Building Blocks used:
Method used to run the energy minimization is a steepest descent, with a **maximum force of 500 kJ/mol*nm^2, and a minimization step size of 1fs. The maximum number of steps** to perform if the maximum force is not reached is 5,000 steps.
# Grompp: Creating portable binary run file for mdrun
from biobb_gromacs.gromacs.grompp import grompp
# Create prop dict and inputs/outputs
prop = {
'mdp':{
'nsteps':'5000',
'emstep': 0.01,
'emtol':'500'
},
'simulation_type':'minimization'
}
output_gppmin_tpr = pdbCode+'_'+ligandCode+'_gppmin.tpr'
# Create and launch bb
grompp(input_gro_path=output_genion_gro,
input_top_zip_path=output_genion_top_zip,
output_tpr_path=output_gppmin_tpr,
properties=prop)
Running energy minimization using the tpr file generated in the previous step.
# Mdrun: Running minimization
from biobb_gromacs.gromacs.mdrun import mdrun
# Create prop dict and inputs/outputs
output_min_trr = pdbCode+'_'+ligandCode+'_min.trr'
output_min_gro = pdbCode+'_'+ligandCode+'_min.gro'
output_min_edr = pdbCode+'_'+ligandCode+'_min.edr'
output_min_log = pdbCode+'_'+ligandCode+'_min.log'
# Create and launch bb
mdrun(input_tpr_path=output_gppmin_tpr,
output_trr_path=output_min_trr,
output_gro_path=output_min_gro,
output_edr_path=output_min_edr,
output_log_path=output_min_log)
Checking energy minimization results. Plotting potential energy by time during the minimization process.
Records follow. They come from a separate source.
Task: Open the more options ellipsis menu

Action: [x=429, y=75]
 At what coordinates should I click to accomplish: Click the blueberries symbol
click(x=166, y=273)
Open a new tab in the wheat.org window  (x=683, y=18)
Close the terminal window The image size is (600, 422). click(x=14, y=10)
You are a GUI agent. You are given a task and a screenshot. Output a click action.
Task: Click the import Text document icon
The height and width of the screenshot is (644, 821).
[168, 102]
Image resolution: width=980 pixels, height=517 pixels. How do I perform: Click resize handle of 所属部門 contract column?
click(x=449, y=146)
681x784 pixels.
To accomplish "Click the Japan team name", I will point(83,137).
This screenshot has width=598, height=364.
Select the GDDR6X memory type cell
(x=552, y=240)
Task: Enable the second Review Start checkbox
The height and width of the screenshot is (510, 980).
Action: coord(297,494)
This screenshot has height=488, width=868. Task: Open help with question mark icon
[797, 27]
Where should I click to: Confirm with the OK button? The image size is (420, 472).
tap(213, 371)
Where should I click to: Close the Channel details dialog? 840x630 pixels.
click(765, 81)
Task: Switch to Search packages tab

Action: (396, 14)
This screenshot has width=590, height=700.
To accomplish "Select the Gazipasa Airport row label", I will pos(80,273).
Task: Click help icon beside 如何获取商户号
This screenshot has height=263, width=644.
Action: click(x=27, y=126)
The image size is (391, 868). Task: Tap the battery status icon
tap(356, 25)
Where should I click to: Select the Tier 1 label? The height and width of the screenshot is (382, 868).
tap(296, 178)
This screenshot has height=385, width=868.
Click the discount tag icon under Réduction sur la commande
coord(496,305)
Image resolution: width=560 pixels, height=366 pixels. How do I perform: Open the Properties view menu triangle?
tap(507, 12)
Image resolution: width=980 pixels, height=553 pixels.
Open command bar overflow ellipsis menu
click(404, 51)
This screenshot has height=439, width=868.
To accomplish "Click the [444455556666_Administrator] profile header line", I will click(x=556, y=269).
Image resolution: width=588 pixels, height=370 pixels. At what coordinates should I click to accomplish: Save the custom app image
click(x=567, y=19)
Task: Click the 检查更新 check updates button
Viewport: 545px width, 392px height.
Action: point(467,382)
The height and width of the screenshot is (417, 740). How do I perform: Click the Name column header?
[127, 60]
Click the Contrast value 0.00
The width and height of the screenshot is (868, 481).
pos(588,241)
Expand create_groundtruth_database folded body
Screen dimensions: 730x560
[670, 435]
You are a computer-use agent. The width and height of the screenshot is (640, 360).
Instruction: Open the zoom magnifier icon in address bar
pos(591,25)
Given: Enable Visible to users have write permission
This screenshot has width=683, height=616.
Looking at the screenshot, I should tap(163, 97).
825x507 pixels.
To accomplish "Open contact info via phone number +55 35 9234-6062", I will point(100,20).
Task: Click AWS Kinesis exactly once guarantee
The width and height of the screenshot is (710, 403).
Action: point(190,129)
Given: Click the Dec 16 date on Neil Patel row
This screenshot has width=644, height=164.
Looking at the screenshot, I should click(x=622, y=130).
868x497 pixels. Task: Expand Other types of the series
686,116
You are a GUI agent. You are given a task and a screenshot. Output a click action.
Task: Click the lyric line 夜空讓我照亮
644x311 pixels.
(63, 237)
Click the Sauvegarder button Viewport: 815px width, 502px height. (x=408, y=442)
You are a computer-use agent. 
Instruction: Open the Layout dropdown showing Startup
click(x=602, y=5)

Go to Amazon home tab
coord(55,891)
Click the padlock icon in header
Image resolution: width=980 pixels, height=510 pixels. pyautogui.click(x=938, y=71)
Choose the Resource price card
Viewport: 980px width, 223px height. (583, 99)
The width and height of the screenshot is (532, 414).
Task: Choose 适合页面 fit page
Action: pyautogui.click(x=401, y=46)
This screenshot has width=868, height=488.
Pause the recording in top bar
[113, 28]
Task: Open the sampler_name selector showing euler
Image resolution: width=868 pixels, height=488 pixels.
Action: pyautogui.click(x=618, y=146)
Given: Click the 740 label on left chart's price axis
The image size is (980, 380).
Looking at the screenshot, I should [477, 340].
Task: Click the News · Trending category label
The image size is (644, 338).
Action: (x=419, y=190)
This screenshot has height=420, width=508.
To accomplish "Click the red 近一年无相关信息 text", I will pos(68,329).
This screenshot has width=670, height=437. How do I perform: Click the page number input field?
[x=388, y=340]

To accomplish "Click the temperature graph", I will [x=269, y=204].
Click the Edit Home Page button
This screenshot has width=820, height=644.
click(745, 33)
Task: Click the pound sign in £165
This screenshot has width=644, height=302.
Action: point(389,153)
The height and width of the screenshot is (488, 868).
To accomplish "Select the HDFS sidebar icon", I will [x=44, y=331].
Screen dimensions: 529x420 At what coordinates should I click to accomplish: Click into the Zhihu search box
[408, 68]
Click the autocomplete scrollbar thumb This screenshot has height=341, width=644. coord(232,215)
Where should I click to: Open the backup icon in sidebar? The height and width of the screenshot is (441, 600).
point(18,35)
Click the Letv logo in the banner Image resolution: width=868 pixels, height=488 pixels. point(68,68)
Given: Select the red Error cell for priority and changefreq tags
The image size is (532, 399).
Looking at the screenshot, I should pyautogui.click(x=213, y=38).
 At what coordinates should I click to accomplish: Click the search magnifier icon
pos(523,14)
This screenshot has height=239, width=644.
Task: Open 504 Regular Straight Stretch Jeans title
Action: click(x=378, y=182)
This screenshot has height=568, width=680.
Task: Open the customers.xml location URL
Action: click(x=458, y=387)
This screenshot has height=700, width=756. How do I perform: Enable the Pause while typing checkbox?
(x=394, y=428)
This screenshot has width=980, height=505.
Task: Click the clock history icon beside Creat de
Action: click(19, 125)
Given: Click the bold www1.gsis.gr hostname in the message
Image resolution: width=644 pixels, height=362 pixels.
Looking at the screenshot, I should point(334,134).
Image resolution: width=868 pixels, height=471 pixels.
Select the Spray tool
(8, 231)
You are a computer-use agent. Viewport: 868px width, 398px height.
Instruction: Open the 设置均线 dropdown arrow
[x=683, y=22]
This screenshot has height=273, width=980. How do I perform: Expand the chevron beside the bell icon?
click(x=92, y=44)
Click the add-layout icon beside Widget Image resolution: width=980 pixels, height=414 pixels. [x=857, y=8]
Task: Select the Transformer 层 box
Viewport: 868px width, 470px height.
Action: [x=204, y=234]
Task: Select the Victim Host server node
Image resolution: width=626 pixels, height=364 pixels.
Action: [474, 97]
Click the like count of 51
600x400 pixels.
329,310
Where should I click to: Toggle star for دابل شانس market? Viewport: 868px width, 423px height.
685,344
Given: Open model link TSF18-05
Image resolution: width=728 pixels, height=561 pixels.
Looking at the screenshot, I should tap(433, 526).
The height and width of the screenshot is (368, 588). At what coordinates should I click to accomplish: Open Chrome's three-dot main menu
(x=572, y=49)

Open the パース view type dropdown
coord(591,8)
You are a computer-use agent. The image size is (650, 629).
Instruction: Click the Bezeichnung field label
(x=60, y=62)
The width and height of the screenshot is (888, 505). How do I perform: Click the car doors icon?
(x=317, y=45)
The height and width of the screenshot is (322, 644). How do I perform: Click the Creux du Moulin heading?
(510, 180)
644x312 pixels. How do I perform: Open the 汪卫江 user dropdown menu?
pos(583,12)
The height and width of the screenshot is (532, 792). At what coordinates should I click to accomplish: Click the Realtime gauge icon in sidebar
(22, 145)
# GMXEnergy: Getting system energy by time
from biobb_analysis.gromacs.gmx_energy import gmx_energy
# Create prop dict and inputs/outputs
output_min_ene_xvg = pdbCode+'_'+ligandCode+'_min_ene.xvg'
prop = {
'terms': ["Potential"]
}
# Create and launch bb
gmx_energy(input_energy_path=output_min_edr,
output_xvg_path=output_min_ene_xvg,
properties=prop)
import plotly.graph_objs as go
#Read data from file and filter energy values higher than 1000 kJ/mol
with open(output_min_ene_xvg, 'r') as energy_file:
x, y = zip(*[
(float(line.split()[0]), float(line.split()[1]))
for line in energy_file
if not line.startswith(("#", "@"))
if float(line.split()[1]) < 1000
])
# Create a scatter plot
fig = go.Figure(data=go.Scatter(x=x, y=y, mode='lines'))
# Update layout
fig.update_layout(title="Energy Minimization",
xaxis_title="Energy Minimization Step",
yaxis_title="Potential Energy kJ/mol",
height=600)
# Show the figure (renderer changes for colab and jupyter)
rend = 'colab' if 'google.colab' in sys.modules else ''
fig.show(renderer=rend)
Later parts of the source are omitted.